Data Science at The New York Times

everybodyknows · on July 11, 2019

>Python has gotten sufficiently weapons grade that we don’t descend into R anymore.

>Hadoop is definitely happening but it’s Google’s problem because now after building our own Hadoop on iron solution, after dealing with Redshift for a while, we now just gave it all to BigQuery.

A tidy simplification of the technology stack.

nerdponx · on July 11, 2019

Python has gotten sufficiently weapons grade that we don’t descend into R anymore.

I've experienced this in my own work as well. The extra verbosity of Pandas data frames compared to R data frames doesn't bother me anymore. Sometimes I miss the Lispy homoiconic magic, but not enough to make me want to use R at work.

I still use it once in a while for heavily "statistical" stuff that doesn't ever need to be "productionized", but for run-of-the-mill machine learning I see no reason to use it over Pandas.

mushufasa · on July 11, 2019

Would anyone recommend / warn against any of python tidyverse ports, like dplython (dplyr) or plotnine (ggplot2)?

I'd like to have my cake and eat it too, but I'm worried that's too good to be true.

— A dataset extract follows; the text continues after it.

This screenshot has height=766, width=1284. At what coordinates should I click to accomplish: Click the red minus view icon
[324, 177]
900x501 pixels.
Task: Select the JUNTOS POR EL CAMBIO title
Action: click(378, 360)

mkay313 · on July 11, 2019

I gave plotnine a go in one of my personal Python projects (I'm a big fan of ggplot2 and tidyverse in general over pandas and seaborn) and after struggling for a while with a more complicated graph I went back to using seaborn.

Not to mention writing R-like code in Python will prevent you from being immediately understood by both R and Python developers. It's just not worth it.

kyllo · on July 11, 2019

Those python ports of dplyr and ggplot2 are cool, but the problem is that they're abandoned.

Angostura · on July 11, 2019

> Lispy homoiconic magic

I just want to acknowledge this fabulous phrase.

o10449366 · on July 11, 2019

I'd like to see more transparency from NYT on how they're actually collecting, retaining, and distributing user data given both their data science and privacy efforts.

PeterStuer · on July 11, 2019

Interesting how at 11:45 he skirts the whole privacy topic by just stating that linking all their data to an identified reader (the 'who' in the 'who what where' of reader behavior tracking) 'involves third party data'.

lordleft · on July 11, 2019

I’ve collaborated with Chris Wiggins at Columbia. He’s insanely hardworking and it’s impressive to see how he balances an academic life with the life of a working Data Scientist at the New York Times. Really inspiring guy to be around.

sonabinu · on July 11, 2019

Been a very long time since I heard anyone speak of Jeff Hammerbacher. His passion for data and engineering is amazing!

TallGuyShort · on July 11, 2019

And it seems like an understatement, when presenting his data science credentials in an article that mentions Hadoop this much, to not mention that the dude founded the first major Hadoop company between Facebook and "retirement". The guy really was an inspiration when I worked there in the early days.